There is a distrust of the environmental movement, but it doesn't originate from some sort of anti-science bias. It comes from the historical migration of many left-wing radicals from campus and social radical movements into radical environmental movements. Patrick Moore - one of the original founders of Greenpeace, writes about this in Confessions of a Greenpeace Dropout. As this started to happen in earnest in the early 70s, environmentalism became less about stewardship and preservation and more about the control of people...in many cases simply to pursue thinly veiled left-wing goals in the name of environmentalism (abrogation of rural property rights, unilateral nuclear disarmament at the height of the cold war, elimination of nuclear power ostensibly for the environment, etc). The left became so synonymous with the environmental movement - and still controls it to such a degree today, that conservatives rightly question the motivation behind environmental "science".

For example, AGW proponents have been making dire predictions around global warming for decades - more deadly hurricanes, more deadly tornadoes. Some even tried to foist the Tsunami (caused by an undersea earthquake) on global warming. The political motivation behind making these predictions (which invariable have turned out to be wrong - ice caps are still around, we haven't had more tornadoes and hurricanes) is social control, so the average middle class lifestyle can be downgraded into a peasant class lifestyle in terms of resource and energy utilization, and another massive diversion of wealth from the middle and lower classes of the developed world to the developing world and...ironically, the oil companies (who stand in the best position to profit from any cap and trade scheme - see Enron's plans before they went tit's up and BP's current investment initiatives).

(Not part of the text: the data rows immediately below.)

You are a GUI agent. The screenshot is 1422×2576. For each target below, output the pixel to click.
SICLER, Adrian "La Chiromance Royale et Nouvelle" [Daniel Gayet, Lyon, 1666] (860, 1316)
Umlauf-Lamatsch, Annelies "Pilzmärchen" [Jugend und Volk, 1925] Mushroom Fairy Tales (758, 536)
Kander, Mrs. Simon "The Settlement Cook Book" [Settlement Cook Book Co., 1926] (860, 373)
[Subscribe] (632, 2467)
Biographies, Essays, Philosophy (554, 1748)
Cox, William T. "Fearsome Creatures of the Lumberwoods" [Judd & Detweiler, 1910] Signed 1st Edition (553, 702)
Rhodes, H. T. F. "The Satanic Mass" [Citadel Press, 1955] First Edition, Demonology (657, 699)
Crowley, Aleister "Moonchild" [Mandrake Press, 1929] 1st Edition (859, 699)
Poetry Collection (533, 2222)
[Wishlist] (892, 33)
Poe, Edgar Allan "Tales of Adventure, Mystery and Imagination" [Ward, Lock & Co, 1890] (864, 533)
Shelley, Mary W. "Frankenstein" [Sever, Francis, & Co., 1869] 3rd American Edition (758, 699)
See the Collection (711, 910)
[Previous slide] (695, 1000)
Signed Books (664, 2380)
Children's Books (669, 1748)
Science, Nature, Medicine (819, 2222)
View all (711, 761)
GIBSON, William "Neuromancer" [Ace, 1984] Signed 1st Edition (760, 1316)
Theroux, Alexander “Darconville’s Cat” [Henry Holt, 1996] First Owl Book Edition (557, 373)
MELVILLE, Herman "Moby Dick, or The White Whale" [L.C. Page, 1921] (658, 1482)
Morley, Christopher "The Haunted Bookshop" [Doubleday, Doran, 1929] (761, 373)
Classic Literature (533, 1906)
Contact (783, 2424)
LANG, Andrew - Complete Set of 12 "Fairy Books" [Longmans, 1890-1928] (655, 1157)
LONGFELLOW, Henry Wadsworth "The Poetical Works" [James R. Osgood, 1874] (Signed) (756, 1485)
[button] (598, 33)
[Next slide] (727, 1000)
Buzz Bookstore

That's the source of the current conservative position on the environmental movement. It's not a natural distrust of "that them there science stuff", it's a natural distrust of the environmental movement because of it's political pedigree and pushing of objectives and the search for scientific consensus to justify the objectives.

>I think part of this is because many people on here have literally no experience reading/talking with intelligent and reasonable conservatives.

Liberals on here don't have any experience because they don't seek it out, it's much more comforting to sit in your echo chamber and nod your head as another liberal says "those dumb hick conservatives sure are racist."

I was probably a little unfair to Torgo on second reading...but #4 spun me up a little bit, because it's the story liberals tell themselves about conservatives.

Now, that's not to say there aren't some ultra-religious conservatives out there that don't believe in evolution and think praying is a valid medical technique for serious illnesses, but they are a slim minority. They get national attention when they manage to seize control of some backwater school board in Kansas because it fits the narrative that liberals like to push about conservatives. It's a man bites dog story, but liberals take it and run with it every chance they get to reinforce the idea that it's really a dog bites man story. Likewise, they do this with minority involvement in conservative politics as well (which is partially why Torgo's point of "They feel that the Republican party does not fairly address minority issues, and to a certain extent have an inherently racist worldview" is true - Democrats desperately need for this perception to hold fast, because they simply cannot win elections without capturing 90-95% of the black vote, and 65% of the Latino vote).

I would personally characterize the party divide differently. I'll write about it separately when I get a little more time. Needless to say, both parties have their collection of dumb people, there are red team/blue team adherents without any fixed ideology, there are thoughtful and purposeful people on both sides driving agendas, and there are power hungry people seeking self-aggrandizement.